Responding to disproportionate risks that African American and Hispanic children face in motor vehicle-related crashes, The Children's Hospital of Philadelphia (CHOP), Toyota and Cincinnati Children's Hospital Medical Center announced they are bringing the groundbreaking national safety education program Buckle Up for Life - or Abrochate a la Vida in Spanish - to Philadelphia for the first time. The program represents a partnership between two of U.S. News' top-three children's hospitals and one of the world's largest automakers to improve the safety of some of the most vulnerable children on the road.
Research analyzed by Cincinnati Children's shows that, due to multiple factors, African American and Hispanic children are significantly less likely than non-African American and non-Hispanic children to be buckled up in seat belts or properly installed car seats.
-- Car crashes are the number one killer of children in the U.S. between the ages of 1 and 12.[i] -- African American and Hispanic children are as much as 10 times less likely than Caucasian children to be restrained while in a car.[ii]
-- In crashes involving fatalities in children under 14, seat belt use is lower among African Americans than among all other race or ethnic groups,[iii] and 52 percent of African American children in fatal crashes were unrestrained, the most of any race or ethnic group. [iv]
-- Three out of every 4 car seats are not used or installed correctly (across race and ethnic groups)[v].
-- The number of children buckled up nearly tripled among families who participated in one of Buckle Up for Life's pilot cities.[vi]
-- More than 45,000 participants have completed the program and over 20,000 car seats have been distributed.
The expansion of Buckle Up for Life to Philadelphia is part of an effort by Toyota and Cincinnati Children's to double the program's reach. The new partnership with CHOP joins other new Buckle Up for Life programs in Las Vegas, Houston and Orange County, CA. In addition, Buckle Up for Life programs are already in place with local hospital partners in Chicago, Cincinnati, Los Angeles and San Antonio.
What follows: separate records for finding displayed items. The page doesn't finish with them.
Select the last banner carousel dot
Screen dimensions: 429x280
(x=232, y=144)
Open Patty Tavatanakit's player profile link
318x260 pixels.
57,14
"We are pleased to see CHOP's partnership with Toyota expand to include the Buckle Up for Life program developed by our colleagues at Cincinnati Children's," said Dr. Steven Altschuler, Chief Executive Officer, The Children's Hospital of Philadelphia. "Our number one priority is to keep children safe and help save lives. Together with Toyota, we hope to make a real difference in Philadelphia and increase awareness of the need to be properly buckled up."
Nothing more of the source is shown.